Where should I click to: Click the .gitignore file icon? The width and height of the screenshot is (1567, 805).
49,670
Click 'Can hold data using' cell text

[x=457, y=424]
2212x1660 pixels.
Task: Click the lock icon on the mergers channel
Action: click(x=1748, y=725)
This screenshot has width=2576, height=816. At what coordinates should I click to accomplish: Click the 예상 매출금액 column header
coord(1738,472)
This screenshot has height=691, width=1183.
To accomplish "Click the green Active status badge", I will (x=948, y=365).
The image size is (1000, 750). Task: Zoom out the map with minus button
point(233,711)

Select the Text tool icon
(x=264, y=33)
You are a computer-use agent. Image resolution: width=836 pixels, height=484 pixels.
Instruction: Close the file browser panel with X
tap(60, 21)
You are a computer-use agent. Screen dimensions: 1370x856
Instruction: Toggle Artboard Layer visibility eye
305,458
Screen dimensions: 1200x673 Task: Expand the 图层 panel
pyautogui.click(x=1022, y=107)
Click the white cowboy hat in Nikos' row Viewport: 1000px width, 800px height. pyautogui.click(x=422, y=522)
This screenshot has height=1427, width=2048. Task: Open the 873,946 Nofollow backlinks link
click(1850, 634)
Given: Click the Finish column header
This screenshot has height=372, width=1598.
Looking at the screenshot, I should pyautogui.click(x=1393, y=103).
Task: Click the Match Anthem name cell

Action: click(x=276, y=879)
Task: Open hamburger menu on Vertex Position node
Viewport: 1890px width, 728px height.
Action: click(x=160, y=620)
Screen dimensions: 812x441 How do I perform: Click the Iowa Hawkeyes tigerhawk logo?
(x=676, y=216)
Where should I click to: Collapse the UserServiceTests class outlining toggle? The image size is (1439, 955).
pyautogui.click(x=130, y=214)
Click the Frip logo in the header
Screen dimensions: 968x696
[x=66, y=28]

**TO DO:**
Swap "Instruction" for "Command" in the stretch from the first of the lines through the line containing "Click the white", and write out that stretch with nothing else changed.

**COMPLETE RESPONSE:**
Where should I click to: Click the .gitignore file icon? The width and height of the screenshot is (1567, 805).
49,670
Click 'Can hold data using' cell text

[x=457, y=424]
2212x1660 pixels.
Task: Click the lock icon on the mergers channel
Action: click(x=1748, y=725)
This screenshot has width=2576, height=816. At what coordinates should I click to accomplish: Click the 예상 매출금액 column header
coord(1738,472)
This screenshot has height=691, width=1183.
To accomplish "Click the green Active status badge", I will (x=948, y=365).
The image size is (1000, 750). Task: Zoom out the map with minus button
point(233,711)

Select the Text tool icon
(x=264, y=33)
You are a computer-use agent. Image resolution: width=836 pixels, height=484 pixels.
Command: Close the file browser panel with X
tap(60, 21)
You are a computer-use agent. Screen dimensions: 1370x856
Command: Toggle Artboard Layer visibility eye
305,458
Screen dimensions: 1200x673 Task: Expand the 图层 panel
pyautogui.click(x=1022, y=107)
Click the white cowboy hat in Nikos' row Viewport: 1000px width, 800px height. pyautogui.click(x=422, y=522)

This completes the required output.